PROBLEM TO WORK ON — Each record must be written out again exactly. Skip any picture it contains.

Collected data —
----------

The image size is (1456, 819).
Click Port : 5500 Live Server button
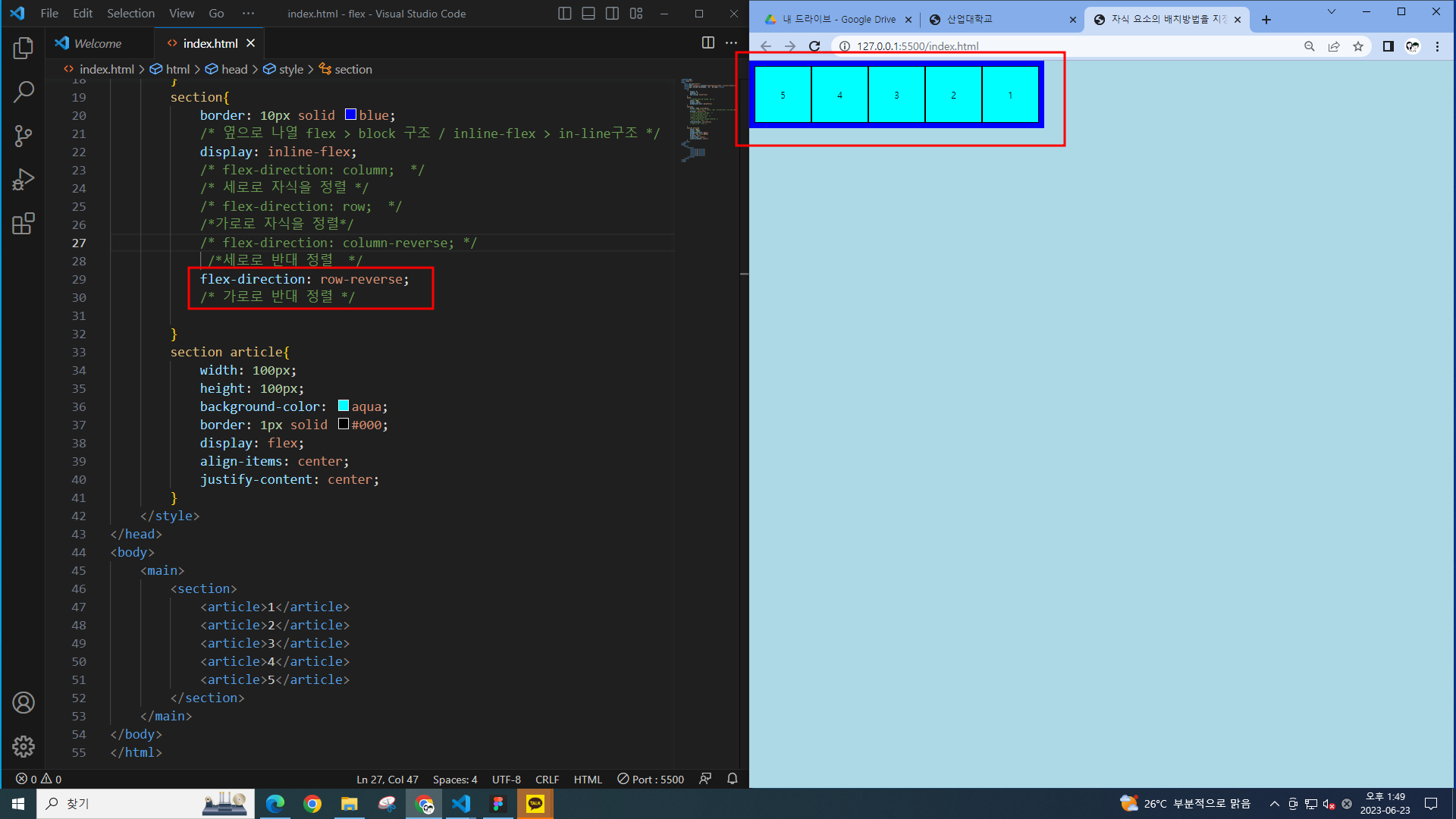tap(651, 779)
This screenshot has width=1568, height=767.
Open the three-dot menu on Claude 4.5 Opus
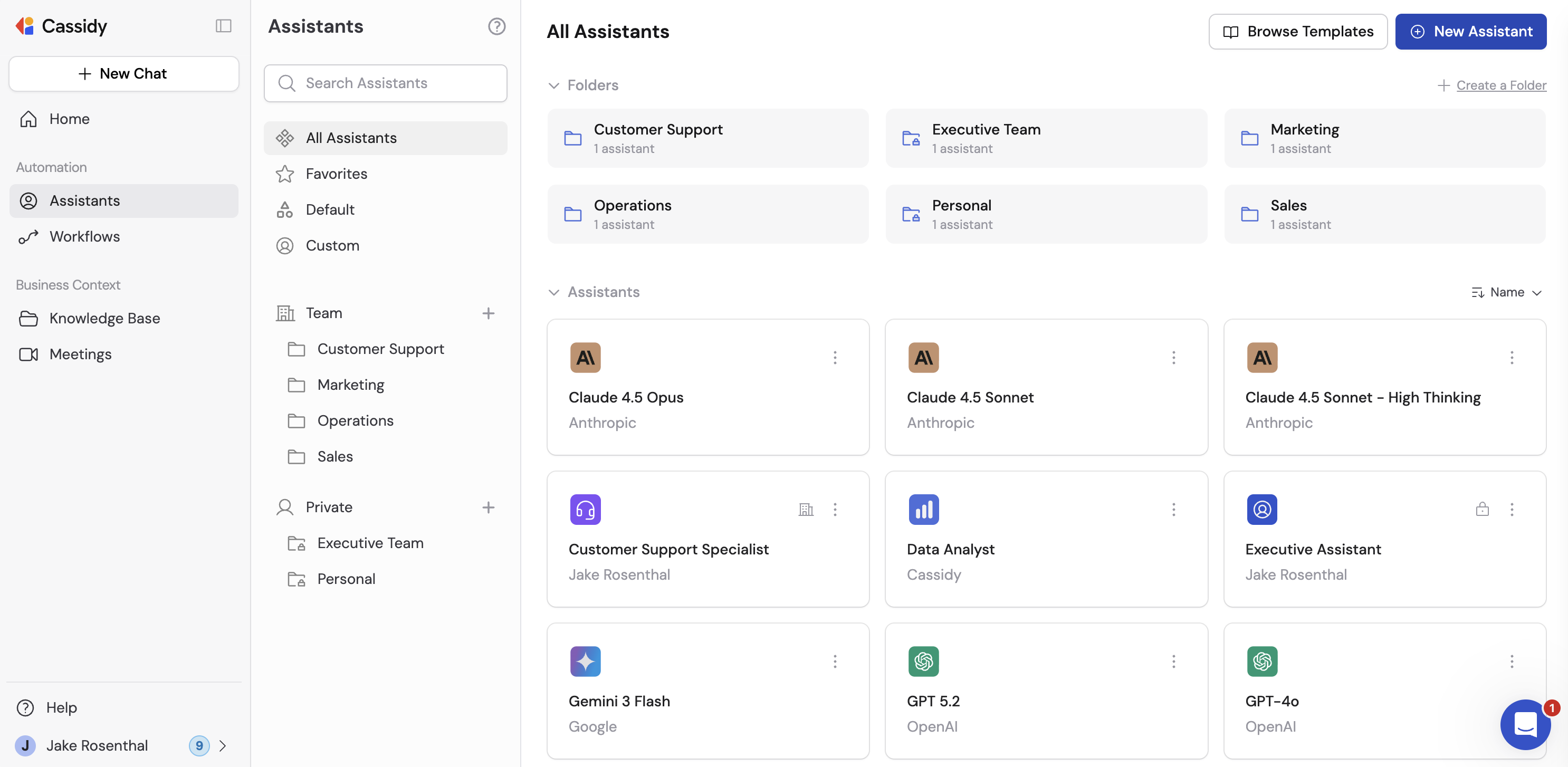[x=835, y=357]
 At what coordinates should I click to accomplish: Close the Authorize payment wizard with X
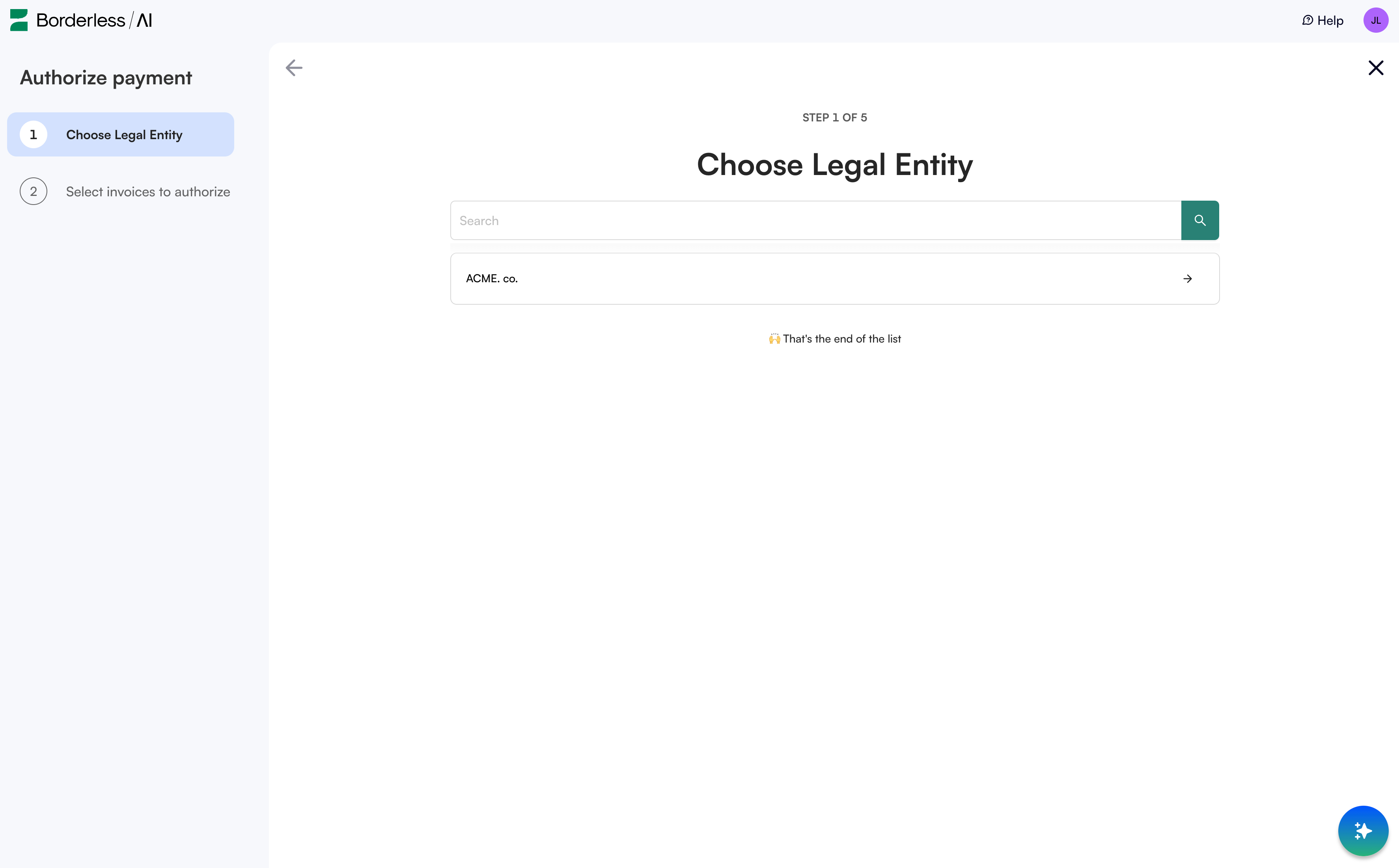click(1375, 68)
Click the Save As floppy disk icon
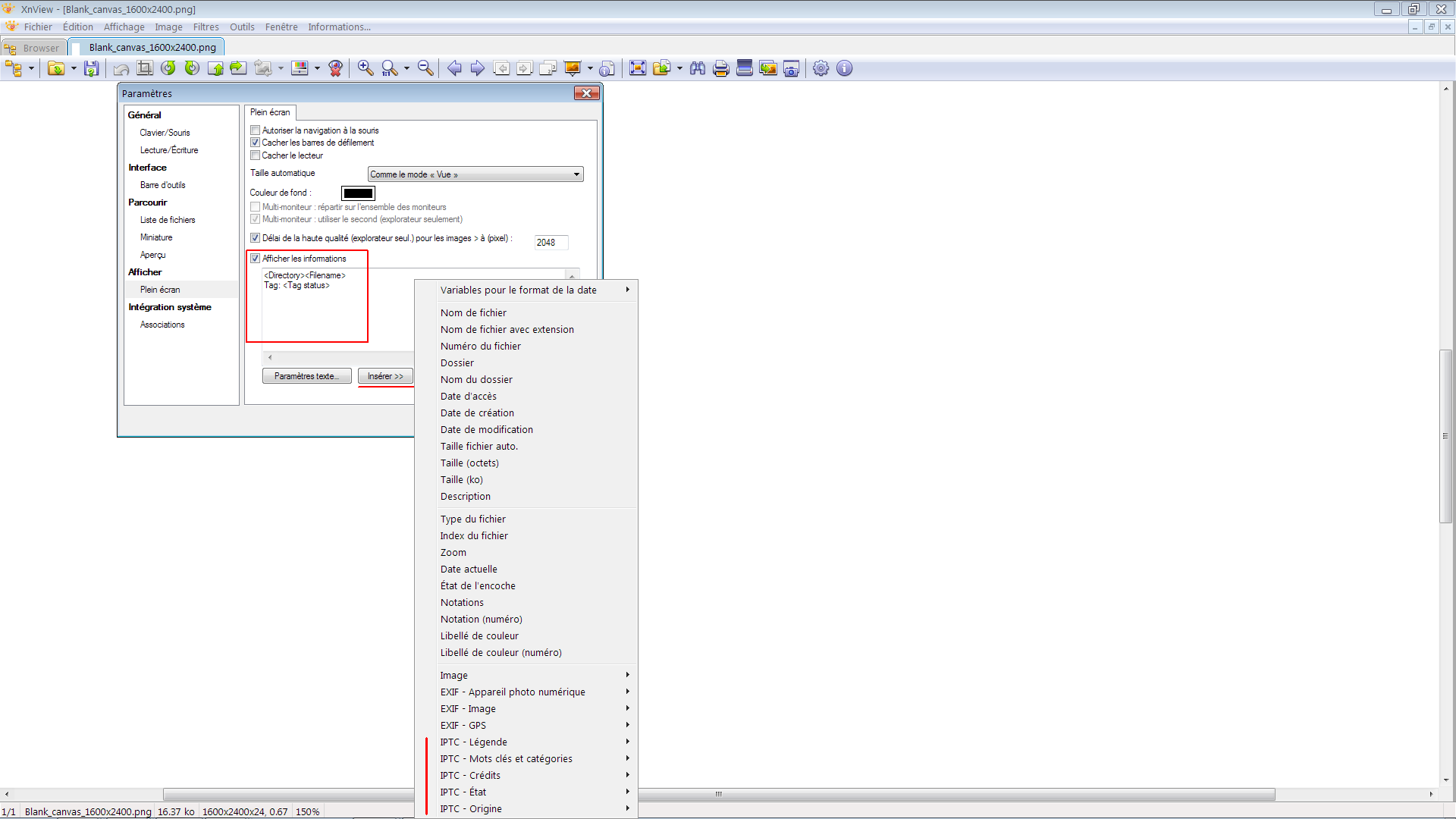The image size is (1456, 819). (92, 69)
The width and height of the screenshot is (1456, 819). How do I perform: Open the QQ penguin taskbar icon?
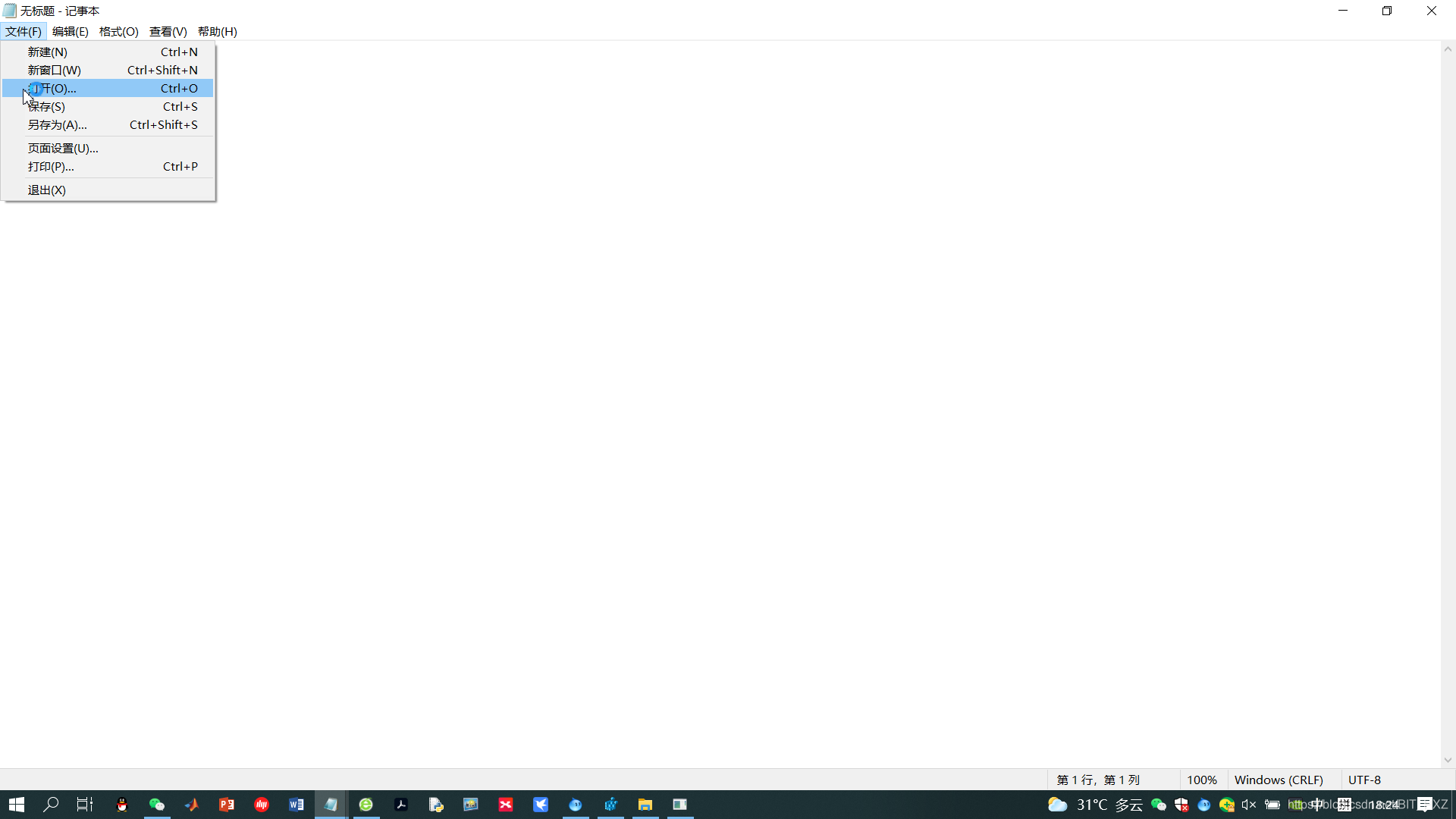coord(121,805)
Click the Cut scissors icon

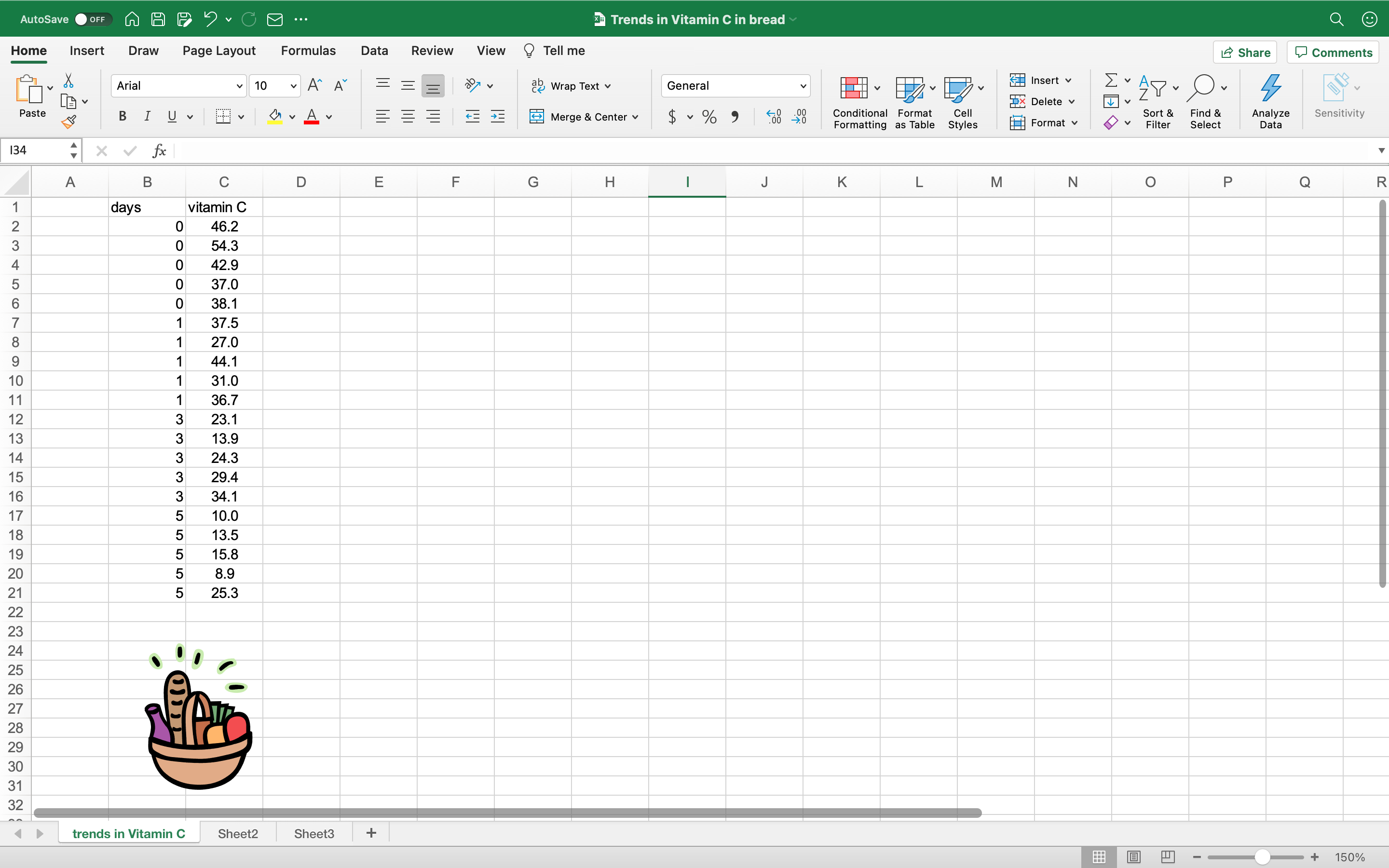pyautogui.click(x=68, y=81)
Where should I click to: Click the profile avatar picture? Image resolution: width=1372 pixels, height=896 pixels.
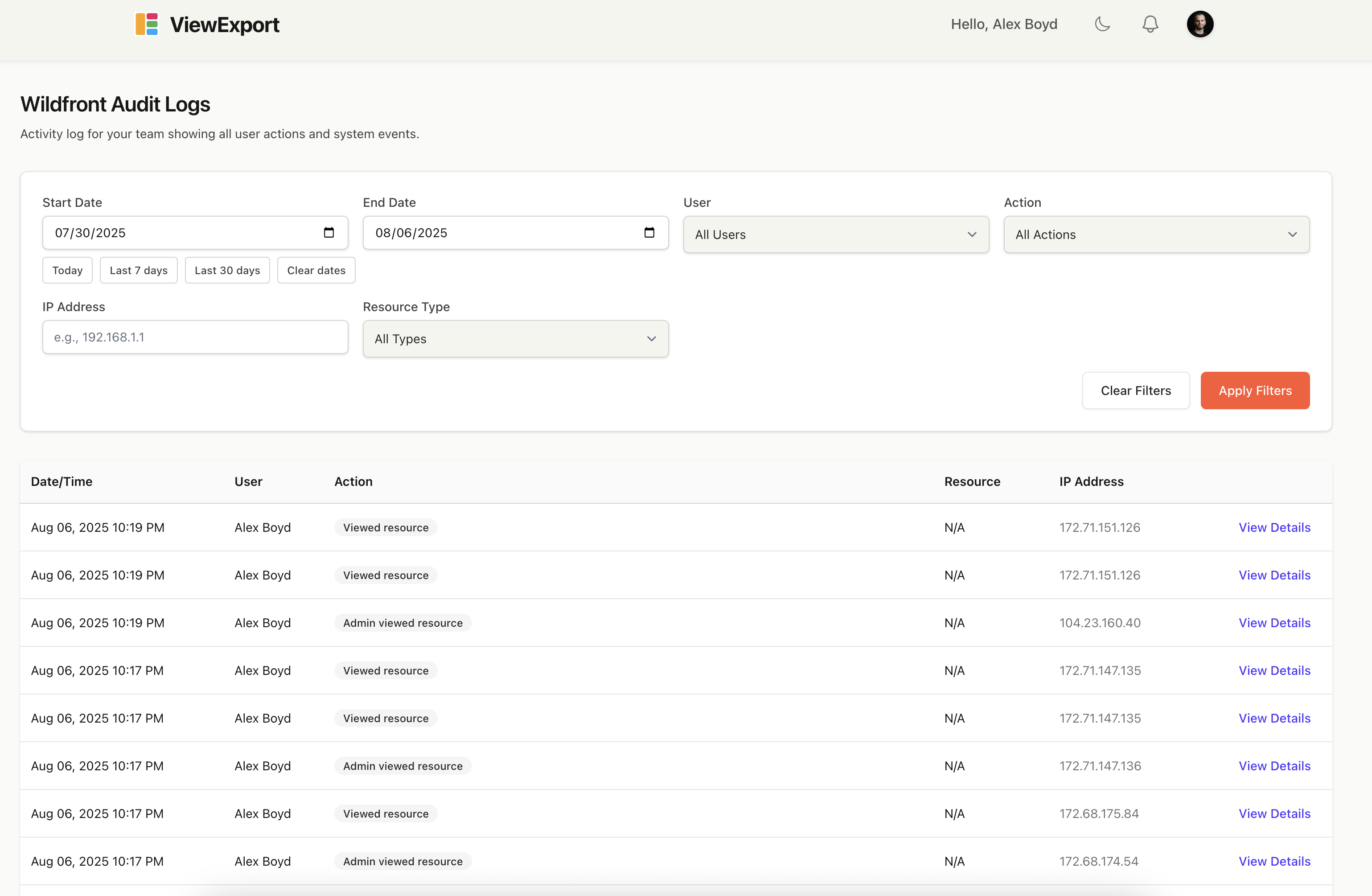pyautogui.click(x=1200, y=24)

----------

ANSWER SPACE —
The image size is (1456, 819).
Click Port : 5500 Live Server button
tap(651, 779)
This screenshot has width=1568, height=767.
Open the three-dot menu on Claude 4.5 Opus
[x=835, y=357]
 At what coordinates should I click to accomplish: Close the Authorize payment wizard with X
click(1375, 68)
Click the Save As floppy disk icon
The image size is (1456, 819). (92, 69)
The width and height of the screenshot is (1456, 819). How do I perform: Open the QQ penguin taskbar icon?
coord(121,805)
Click the Cut scissors icon

pyautogui.click(x=68, y=81)
Where should I click to: Click the profile avatar picture? Image resolution: width=1372 pixels, height=896 pixels.
pyautogui.click(x=1200, y=24)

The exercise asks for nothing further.